Labour: 10x 1000's, say 1.5 lbs per light = 15 lbs per run, drying/trimming, packaging? You doing it all yourself, for free? Typically you'd pay yourself a salary and factor that in, even if you plant to do it all yourself.
Environmental control costs: Fans, Carbon filters/scrubbers etc, all these need power, was that factored into your hydro costs?
Lights: Cost of replacement bulbs? (see depreciation for ballasts)
Pest control, crop loss: These are intangibles, may or may not happen, kind of like insurance, you should factor something in, usually a percentage, say 3 - 5%. In other words, nothing rarely goes 100% according to plan, shit happens.
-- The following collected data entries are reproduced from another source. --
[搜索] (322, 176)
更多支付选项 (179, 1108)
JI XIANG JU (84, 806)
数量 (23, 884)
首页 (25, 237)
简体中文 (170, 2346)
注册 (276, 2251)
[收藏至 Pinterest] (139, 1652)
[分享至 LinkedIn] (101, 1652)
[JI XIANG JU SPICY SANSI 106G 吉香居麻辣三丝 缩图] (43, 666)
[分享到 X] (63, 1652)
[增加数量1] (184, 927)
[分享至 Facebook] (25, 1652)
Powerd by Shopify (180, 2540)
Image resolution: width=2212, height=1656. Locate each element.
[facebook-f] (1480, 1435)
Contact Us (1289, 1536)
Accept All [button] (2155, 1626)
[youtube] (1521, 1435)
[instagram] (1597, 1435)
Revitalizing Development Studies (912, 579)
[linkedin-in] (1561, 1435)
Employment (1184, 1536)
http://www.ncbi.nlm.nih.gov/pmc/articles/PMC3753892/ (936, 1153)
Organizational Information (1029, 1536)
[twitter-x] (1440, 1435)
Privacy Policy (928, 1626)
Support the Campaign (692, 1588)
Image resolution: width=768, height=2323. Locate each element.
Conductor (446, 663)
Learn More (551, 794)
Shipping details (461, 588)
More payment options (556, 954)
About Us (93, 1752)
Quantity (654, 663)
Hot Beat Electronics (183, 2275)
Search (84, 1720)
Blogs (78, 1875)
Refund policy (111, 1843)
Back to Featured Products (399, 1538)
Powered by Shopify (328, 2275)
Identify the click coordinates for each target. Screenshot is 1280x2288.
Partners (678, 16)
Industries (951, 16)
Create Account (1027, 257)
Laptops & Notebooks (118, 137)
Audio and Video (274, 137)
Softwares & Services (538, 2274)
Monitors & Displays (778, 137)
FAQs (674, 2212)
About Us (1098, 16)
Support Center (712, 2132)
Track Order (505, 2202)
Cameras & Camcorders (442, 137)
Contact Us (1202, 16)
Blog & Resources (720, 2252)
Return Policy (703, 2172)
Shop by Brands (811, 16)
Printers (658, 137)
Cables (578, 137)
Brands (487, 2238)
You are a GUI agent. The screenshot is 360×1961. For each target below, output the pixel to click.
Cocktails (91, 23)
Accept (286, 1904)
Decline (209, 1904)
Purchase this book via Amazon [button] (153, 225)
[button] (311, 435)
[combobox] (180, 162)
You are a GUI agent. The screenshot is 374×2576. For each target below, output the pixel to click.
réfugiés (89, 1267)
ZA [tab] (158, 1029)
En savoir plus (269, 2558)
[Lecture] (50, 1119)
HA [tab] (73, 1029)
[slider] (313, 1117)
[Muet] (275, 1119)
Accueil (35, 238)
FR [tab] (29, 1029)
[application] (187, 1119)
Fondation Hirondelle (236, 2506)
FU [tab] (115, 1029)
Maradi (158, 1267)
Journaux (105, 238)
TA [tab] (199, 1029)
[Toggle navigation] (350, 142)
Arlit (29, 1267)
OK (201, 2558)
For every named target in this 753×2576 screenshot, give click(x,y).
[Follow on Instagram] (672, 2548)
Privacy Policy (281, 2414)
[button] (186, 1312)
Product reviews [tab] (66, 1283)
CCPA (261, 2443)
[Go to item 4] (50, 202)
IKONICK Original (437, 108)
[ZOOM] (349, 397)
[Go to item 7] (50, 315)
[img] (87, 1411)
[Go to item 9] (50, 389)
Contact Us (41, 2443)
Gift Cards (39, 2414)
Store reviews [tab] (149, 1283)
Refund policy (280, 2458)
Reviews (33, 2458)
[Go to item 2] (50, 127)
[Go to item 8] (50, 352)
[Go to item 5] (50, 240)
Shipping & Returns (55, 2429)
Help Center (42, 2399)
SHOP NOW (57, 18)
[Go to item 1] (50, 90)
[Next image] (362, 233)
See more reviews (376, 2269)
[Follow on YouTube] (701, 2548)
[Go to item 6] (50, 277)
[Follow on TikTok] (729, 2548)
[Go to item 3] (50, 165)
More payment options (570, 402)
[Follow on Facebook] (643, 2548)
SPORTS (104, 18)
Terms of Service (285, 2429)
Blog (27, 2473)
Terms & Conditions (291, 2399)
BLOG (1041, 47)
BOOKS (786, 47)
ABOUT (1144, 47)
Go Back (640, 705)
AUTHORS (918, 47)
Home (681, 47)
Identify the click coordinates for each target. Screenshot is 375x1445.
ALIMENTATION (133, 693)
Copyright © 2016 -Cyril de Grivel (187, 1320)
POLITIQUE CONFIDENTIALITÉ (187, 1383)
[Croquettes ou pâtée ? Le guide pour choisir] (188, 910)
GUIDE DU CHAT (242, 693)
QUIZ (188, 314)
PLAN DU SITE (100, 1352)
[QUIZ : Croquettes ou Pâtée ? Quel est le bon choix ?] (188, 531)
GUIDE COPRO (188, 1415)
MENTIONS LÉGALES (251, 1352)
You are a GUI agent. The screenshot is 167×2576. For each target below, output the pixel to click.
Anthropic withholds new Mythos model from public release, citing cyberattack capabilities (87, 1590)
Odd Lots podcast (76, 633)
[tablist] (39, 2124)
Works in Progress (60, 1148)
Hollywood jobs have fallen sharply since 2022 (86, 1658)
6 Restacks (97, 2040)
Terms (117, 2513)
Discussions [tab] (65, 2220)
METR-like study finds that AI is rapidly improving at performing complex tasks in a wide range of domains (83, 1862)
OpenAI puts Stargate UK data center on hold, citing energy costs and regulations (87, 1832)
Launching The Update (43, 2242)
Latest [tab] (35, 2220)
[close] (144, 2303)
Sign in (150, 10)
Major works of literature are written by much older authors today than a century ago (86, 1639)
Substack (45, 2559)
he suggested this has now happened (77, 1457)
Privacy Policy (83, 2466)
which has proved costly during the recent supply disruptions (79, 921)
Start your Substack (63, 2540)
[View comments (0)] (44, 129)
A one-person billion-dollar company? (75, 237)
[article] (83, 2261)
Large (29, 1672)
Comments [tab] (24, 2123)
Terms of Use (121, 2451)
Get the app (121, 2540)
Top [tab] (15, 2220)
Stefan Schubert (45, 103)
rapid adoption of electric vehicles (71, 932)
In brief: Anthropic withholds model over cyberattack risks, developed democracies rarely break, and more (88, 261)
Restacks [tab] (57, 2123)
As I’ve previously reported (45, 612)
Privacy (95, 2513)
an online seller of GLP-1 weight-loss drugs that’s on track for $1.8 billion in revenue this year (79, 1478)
Depreciation: Besides expense items like the above, replacement bulbs etc., you'll need to depreciate your capital/equipment to allow for replacing dead ballasts, cooling/dehumidification equipment/filters/fans. Running 365/24/7 your equipment won't last forever. Some can be longer term like 3 years depreciation, some shorter. Take your total cost of equipment for the initial setup, pick a depreciation cycle for each major item, divide by the time by an appropriate/realistic life cycle for that component, then factor that into your monthly/yearly costs.
I run a pretty efficient small/personal op, supplying myself, some friends and typically 2-3 med customers at cost or free depending on whether they can pay. I use LED's for veg, CMH for flowering (much more efficient than hps), and only pay 7.5 cents/KWhr. Even then I estimate my total costs to be close to $1/gram when including all factors.